Re: Optimizing DBM::Deep file parameters
by jettero (Monsignor) on Aug 29, 2008 at 13:49 UTC

    You might also try on the google groups area specific to this module. That's a pretty responsive group. (Several of them are here also though.)

    -Paul

Re: Optimizing DBM::Deep file parameters
by dragonchild (Archbishop) on Aug 31, 2008 at 01:32 UTC
    max_buckets is useful to increase if you know that you will have a large number of elements in a given hash. data_sector_size is useful to increase if you know your data averages more than 50-60 bytes. This is how much dbm-deep allocates for every key, data value, and classname. If the value is more than this amount (minus a constant dependent on other parameters), a second data sector is created and they are chained.
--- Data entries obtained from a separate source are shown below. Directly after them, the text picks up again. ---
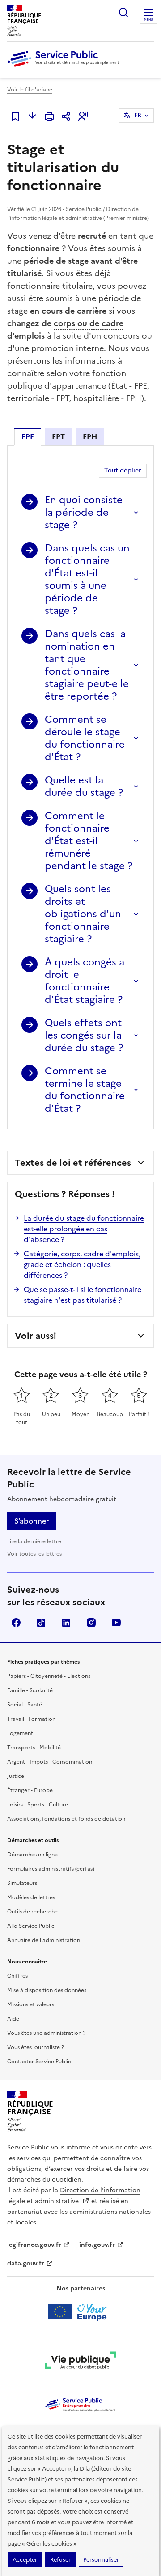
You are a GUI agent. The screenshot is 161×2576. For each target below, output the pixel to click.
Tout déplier (122, 470)
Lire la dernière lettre (34, 1541)
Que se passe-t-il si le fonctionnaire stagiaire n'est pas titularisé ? (82, 1294)
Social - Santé (24, 1705)
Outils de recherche (32, 1912)
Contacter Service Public (39, 2062)
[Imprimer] (49, 116)
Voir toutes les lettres (34, 1554)
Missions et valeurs (30, 2004)
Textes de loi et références (73, 1162)
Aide (13, 2019)
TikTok (41, 1623)
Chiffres (17, 1976)
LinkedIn (66, 1623)
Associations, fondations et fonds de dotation (66, 1819)
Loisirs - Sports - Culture (37, 1805)
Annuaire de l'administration (43, 1940)
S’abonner (31, 1521)
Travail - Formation (31, 1719)
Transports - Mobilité (34, 1748)
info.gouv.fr (97, 2244)
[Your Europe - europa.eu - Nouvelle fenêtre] (80, 2312)
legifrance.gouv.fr (34, 2244)
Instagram (91, 1623)
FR (137, 115)
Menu (148, 19)
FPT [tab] (58, 436)
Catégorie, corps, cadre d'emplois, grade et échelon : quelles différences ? (82, 1264)
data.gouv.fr (25, 2263)
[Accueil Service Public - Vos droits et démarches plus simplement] (65, 67)
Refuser (60, 2559)
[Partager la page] (66, 116)
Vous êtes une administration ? (46, 2033)
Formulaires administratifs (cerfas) (50, 1869)
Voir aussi (35, 1335)
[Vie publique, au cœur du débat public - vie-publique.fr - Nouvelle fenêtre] (80, 2362)
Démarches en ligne (32, 1855)
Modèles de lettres (31, 1897)
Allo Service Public (31, 1926)
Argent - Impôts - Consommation (49, 1762)
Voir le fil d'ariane (29, 90)
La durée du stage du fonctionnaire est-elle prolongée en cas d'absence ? (84, 1229)
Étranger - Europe (30, 1790)
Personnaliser (101, 2559)
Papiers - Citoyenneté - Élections (48, 1676)
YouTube (116, 1623)
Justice (15, 1776)
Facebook (16, 1623)
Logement (20, 1733)
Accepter (25, 2559)
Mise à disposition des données (46, 1990)
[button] (83, 116)
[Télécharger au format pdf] (32, 116)
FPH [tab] (90, 436)
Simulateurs (22, 1883)
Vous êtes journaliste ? (35, 2047)
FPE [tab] (27, 436)
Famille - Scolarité (30, 1690)
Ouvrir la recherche (123, 12)
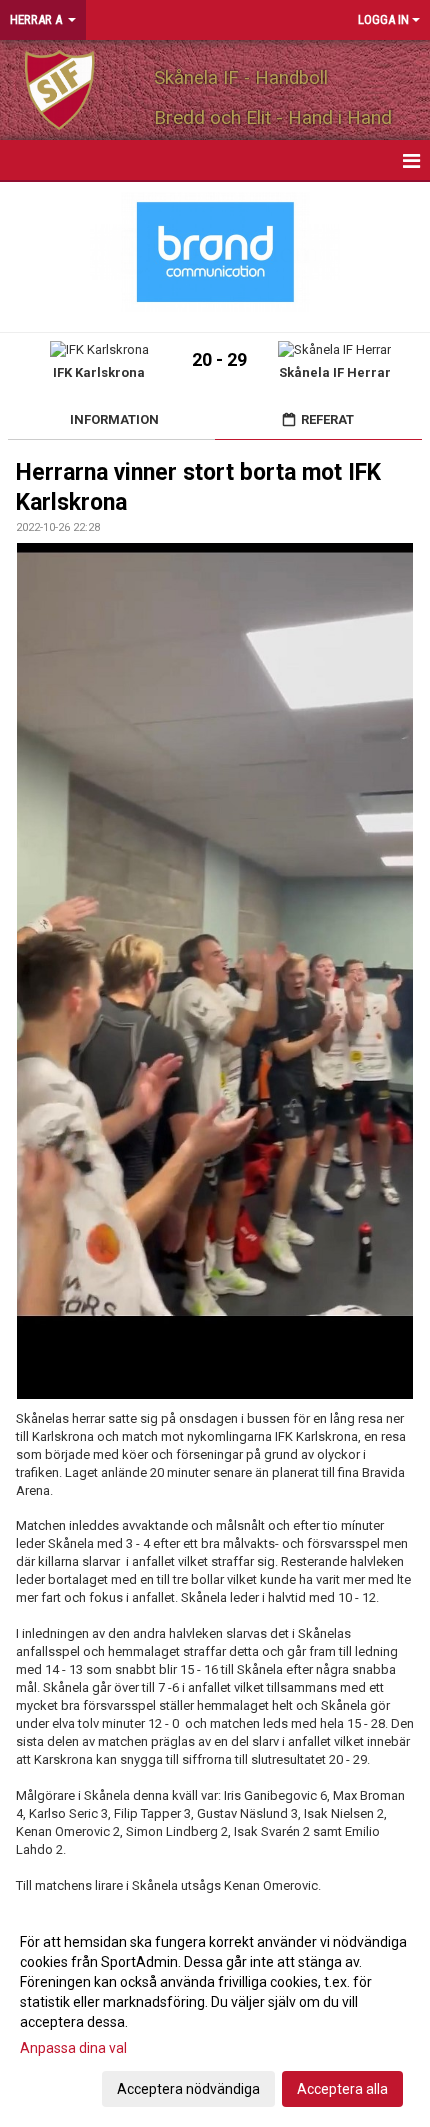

    To answer the next question, I have no numbers on how these values will affect performance. Frankly, I have done extremely little performance testing on dbm-deep and know of very little that's been done. I would be delighted if someone were to put together a few tests or scripts that I can have in the repository to test the effects of various performance improvements I'm working on.


    My criteria for good software:
    1. Does it work?
    2. Can someone else come in, make a change, and be reasonably certain no bugs were introduced?